>>>>>
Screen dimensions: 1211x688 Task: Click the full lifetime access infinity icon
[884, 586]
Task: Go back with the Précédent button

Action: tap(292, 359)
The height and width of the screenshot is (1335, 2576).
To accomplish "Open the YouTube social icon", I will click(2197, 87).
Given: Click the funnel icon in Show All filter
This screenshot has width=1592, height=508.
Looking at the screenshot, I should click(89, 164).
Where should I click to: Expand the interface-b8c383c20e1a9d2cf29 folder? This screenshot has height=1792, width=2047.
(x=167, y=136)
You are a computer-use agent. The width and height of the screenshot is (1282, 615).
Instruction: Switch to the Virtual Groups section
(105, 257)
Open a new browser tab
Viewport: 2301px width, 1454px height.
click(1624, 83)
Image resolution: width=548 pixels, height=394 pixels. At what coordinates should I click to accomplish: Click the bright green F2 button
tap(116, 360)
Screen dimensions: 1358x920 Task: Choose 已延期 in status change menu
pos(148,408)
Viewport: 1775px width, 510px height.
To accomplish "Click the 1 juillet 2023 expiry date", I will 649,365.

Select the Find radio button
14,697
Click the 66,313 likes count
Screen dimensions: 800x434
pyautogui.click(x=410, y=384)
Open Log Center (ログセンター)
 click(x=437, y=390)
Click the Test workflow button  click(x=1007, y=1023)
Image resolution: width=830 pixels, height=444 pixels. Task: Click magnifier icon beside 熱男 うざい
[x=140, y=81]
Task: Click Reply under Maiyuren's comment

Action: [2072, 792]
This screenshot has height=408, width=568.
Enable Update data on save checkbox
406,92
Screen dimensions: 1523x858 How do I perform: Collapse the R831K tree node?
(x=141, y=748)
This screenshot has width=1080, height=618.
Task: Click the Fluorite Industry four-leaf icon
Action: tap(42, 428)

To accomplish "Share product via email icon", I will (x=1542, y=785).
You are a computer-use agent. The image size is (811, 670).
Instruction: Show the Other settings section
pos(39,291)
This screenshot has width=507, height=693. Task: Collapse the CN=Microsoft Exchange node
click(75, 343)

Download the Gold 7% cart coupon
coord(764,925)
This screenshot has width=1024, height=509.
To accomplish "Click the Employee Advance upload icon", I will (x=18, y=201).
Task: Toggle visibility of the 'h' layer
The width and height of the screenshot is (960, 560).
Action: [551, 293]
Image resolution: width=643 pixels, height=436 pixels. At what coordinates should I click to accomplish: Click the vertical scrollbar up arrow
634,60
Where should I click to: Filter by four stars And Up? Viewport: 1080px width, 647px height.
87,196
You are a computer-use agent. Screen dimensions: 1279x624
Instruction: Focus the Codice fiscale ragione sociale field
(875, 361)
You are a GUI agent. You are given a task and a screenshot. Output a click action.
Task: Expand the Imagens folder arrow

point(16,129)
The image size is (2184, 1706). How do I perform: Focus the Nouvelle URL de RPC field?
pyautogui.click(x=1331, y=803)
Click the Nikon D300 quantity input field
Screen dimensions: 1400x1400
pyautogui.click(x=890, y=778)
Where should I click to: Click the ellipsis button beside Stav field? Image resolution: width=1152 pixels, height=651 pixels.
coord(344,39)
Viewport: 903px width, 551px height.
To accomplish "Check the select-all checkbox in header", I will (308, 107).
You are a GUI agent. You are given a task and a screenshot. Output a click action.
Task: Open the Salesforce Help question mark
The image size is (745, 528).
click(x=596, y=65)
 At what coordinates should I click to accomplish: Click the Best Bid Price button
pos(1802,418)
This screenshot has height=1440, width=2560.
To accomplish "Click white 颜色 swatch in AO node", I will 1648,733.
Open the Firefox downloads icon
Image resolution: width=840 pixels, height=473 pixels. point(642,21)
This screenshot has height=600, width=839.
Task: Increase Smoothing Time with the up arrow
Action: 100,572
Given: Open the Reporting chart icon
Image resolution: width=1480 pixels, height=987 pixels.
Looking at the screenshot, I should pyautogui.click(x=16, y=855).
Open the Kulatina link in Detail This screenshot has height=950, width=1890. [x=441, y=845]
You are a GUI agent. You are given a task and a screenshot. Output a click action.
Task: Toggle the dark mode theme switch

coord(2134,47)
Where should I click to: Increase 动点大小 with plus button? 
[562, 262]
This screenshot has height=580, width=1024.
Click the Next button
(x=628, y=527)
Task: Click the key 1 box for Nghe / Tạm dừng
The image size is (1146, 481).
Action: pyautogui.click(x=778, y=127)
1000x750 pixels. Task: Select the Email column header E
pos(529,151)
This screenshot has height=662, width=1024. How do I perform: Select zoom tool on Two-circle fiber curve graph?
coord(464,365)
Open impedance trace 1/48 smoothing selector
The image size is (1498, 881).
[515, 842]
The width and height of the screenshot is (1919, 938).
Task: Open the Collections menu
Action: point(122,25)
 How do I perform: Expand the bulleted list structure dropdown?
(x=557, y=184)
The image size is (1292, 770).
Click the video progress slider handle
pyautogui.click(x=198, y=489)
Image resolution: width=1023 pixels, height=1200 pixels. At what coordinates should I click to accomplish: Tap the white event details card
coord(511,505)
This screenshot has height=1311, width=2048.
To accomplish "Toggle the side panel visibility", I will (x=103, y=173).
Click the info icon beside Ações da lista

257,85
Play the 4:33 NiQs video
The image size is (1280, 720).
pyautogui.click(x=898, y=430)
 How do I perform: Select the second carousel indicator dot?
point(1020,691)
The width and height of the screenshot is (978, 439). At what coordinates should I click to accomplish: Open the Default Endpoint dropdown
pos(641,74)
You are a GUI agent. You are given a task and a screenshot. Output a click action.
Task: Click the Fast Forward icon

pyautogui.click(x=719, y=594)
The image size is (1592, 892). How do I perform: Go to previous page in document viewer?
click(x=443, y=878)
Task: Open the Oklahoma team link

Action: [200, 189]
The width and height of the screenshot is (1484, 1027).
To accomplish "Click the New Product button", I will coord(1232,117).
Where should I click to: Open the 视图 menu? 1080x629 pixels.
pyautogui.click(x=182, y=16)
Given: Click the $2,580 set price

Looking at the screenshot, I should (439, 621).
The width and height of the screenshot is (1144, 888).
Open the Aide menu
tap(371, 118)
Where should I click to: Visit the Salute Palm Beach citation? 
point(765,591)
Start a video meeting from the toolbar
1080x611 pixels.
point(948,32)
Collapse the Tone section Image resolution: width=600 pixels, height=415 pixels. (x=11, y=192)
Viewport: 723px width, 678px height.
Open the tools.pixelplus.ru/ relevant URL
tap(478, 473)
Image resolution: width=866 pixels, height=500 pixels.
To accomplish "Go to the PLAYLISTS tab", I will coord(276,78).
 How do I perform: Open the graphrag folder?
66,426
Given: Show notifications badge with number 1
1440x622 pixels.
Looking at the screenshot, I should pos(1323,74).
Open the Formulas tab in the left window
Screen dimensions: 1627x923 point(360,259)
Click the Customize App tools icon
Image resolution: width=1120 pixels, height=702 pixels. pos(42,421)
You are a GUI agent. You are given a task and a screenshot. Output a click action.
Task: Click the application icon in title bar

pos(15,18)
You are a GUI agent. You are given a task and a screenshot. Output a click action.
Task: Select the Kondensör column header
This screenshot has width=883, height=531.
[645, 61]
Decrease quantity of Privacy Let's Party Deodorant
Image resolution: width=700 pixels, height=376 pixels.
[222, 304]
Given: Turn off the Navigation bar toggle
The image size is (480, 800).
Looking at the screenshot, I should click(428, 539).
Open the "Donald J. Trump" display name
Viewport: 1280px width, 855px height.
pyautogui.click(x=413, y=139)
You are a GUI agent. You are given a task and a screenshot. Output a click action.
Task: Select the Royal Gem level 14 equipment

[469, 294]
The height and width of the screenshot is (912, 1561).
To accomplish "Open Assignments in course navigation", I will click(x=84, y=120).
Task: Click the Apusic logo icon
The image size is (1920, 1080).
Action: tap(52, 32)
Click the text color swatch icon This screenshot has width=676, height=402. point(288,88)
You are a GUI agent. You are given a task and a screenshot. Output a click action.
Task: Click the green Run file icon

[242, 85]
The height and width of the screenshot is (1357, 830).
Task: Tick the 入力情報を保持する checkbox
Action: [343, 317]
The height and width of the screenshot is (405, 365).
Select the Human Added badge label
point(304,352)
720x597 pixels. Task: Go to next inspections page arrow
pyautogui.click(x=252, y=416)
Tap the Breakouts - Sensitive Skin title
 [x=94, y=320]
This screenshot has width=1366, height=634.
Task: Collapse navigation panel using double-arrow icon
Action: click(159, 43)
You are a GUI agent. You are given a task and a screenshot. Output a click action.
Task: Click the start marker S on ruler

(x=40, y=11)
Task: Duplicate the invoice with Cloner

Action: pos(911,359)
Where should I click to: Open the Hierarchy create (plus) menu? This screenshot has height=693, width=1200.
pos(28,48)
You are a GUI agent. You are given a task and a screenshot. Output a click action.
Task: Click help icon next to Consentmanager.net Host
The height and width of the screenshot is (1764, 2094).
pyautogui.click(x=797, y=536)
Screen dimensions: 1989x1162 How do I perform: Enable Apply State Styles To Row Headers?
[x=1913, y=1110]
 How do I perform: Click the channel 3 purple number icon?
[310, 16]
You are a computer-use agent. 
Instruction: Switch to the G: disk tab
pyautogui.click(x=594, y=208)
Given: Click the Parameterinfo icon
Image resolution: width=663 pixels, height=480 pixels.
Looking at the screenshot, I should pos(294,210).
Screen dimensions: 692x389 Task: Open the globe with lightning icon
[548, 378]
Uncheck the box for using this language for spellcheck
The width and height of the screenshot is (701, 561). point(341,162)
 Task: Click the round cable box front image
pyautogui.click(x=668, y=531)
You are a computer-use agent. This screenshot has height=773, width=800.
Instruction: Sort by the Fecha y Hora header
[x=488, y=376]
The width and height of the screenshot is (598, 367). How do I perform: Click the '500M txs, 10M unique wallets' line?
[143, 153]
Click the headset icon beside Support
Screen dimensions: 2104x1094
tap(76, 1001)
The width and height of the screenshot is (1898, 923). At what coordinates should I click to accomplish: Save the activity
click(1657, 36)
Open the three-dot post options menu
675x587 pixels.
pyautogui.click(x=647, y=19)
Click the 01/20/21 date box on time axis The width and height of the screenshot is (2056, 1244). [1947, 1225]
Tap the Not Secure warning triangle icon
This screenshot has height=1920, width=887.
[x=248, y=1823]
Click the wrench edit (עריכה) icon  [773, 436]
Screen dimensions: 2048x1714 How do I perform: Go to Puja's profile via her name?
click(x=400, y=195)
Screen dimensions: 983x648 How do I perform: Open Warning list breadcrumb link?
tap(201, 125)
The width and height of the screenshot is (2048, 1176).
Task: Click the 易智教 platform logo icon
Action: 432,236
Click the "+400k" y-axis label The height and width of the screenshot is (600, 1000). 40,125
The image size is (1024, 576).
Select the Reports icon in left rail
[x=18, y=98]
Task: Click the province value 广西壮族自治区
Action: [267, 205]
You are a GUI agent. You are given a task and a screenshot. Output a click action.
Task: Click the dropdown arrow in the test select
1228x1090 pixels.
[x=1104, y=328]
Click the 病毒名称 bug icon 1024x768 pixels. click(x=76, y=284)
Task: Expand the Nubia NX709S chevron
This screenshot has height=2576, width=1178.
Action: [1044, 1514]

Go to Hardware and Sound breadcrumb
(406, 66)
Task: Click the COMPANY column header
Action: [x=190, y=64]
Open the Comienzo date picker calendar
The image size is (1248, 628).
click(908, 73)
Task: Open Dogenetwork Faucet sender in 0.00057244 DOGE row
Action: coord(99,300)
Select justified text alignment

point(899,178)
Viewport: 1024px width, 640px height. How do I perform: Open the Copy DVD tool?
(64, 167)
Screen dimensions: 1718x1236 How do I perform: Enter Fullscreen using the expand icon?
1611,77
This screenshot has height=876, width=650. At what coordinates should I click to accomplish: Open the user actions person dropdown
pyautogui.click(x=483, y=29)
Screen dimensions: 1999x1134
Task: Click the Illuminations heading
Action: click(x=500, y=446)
<<<<<
Exercise goal:
Can you turn the part of the listing that starts with the line containing "Given: Open the Reporting chart icon" and goes on through the line containing "coord(464,365)" into a numbered list with blank lines left out? Include only those lines.

Written reply:
1. Given: Open the Reporting chart icon
2. Image resolution: width=1480 pixels, height=987 pixels.
3. Looking at the screenshot, I should pyautogui.click(x=16, y=855).
4. Open the Kulatina link in Detail This screenshot has height=950, width=1890. [x=441, y=845]
5. You are a GUI agent. You are given a task and a screenshot. Output a click action.
6. Task: Toggle the dark mode theme switch
7. coord(2134,47)
8. Where should I click to: Increase 动点大小 with plus button? 
9. [562, 262]
10. This screenshot has height=580, width=1024.
11. Click the Next button
12. (x=628, y=527)
13. Task: Click the key 1 box for Nghe / Tạm dừng
14. The image size is (1146, 481).
15. Action: pyautogui.click(x=778, y=127)
16. 1000x750 pixels. Task: Select the Email column header E
17. pos(529,151)
18. This screenshot has height=662, width=1024. How do I perform: Select zoom tool on Two-circle fiber curve graph?
19. coord(464,365)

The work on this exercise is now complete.